━━━━━ PROVIDED MATERIAL

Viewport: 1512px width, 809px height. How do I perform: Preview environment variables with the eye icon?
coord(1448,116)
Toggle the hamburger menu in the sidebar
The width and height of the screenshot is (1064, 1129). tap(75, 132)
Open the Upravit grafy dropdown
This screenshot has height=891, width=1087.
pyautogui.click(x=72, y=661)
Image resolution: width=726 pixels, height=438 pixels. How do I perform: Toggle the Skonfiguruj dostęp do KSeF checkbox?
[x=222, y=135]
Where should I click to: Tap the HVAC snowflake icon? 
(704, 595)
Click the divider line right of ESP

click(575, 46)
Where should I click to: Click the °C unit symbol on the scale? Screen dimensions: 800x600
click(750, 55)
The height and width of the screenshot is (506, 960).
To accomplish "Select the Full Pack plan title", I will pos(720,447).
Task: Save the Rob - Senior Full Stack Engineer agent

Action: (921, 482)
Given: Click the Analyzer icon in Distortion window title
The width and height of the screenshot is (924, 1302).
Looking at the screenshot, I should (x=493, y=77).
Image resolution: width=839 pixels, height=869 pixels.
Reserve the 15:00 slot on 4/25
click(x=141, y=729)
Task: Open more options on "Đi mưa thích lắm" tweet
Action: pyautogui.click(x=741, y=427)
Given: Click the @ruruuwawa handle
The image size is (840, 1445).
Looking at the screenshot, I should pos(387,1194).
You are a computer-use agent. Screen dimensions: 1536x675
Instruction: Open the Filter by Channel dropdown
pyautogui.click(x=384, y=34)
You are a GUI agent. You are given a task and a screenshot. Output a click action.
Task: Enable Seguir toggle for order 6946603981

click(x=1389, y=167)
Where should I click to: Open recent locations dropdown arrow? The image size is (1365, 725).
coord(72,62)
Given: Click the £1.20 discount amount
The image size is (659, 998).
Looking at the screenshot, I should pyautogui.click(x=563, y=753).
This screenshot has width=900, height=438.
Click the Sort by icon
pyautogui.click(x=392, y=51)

━━━━━━━━━━

• [HOW TO COMPLETE THIS TASK]: Please retype all of the records above exactly as they are.

• [TASK ANSWER]:
Viewport: 1512px width, 809px height. How do I perform: Preview environment variables with the eye icon?
coord(1448,116)
Toggle the hamburger menu in the sidebar
The width and height of the screenshot is (1064, 1129). tap(75, 132)
Open the Upravit grafy dropdown
This screenshot has height=891, width=1087.
pyautogui.click(x=72, y=661)
Image resolution: width=726 pixels, height=438 pixels. How do I perform: Toggle the Skonfiguruj dostęp do KSeF checkbox?
[x=222, y=135]
Where should I click to: Tap the HVAC snowflake icon? 
(704, 595)
Click the divider line right of ESP

click(575, 46)
Where should I click to: Click the °C unit symbol on the scale? Screen dimensions: 800x600
click(750, 55)
The height and width of the screenshot is (506, 960).
To accomplish "Select the Full Pack plan title", I will pos(720,447).
Task: Save the Rob - Senior Full Stack Engineer agent

Action: (921, 482)
Given: Click the Analyzer icon in Distortion window title
The width and height of the screenshot is (924, 1302).
Looking at the screenshot, I should (x=493, y=77).
Image resolution: width=839 pixels, height=869 pixels.
Reserve the 15:00 slot on 4/25
click(x=141, y=729)
Task: Open more options on "Đi mưa thích lắm" tweet
Action: pyautogui.click(x=741, y=427)
Given: Click the @ruruuwawa handle
The image size is (840, 1445).
Looking at the screenshot, I should pos(387,1194).
You are a computer-use agent. Screen dimensions: 1536x675
Instruction: Open the Filter by Channel dropdown
pyautogui.click(x=384, y=34)
You are a GUI agent. You are given a task and a screenshot. Output a click action.
Task: Enable Seguir toggle for order 6946603981

click(x=1389, y=167)
Where should I click to: Open recent locations dropdown arrow? The image size is (1365, 725).
coord(72,62)
Given: Click the £1.20 discount amount
The image size is (659, 998).
Looking at the screenshot, I should pyautogui.click(x=563, y=753).
This screenshot has width=900, height=438.
Click the Sort by icon
pyautogui.click(x=392, y=51)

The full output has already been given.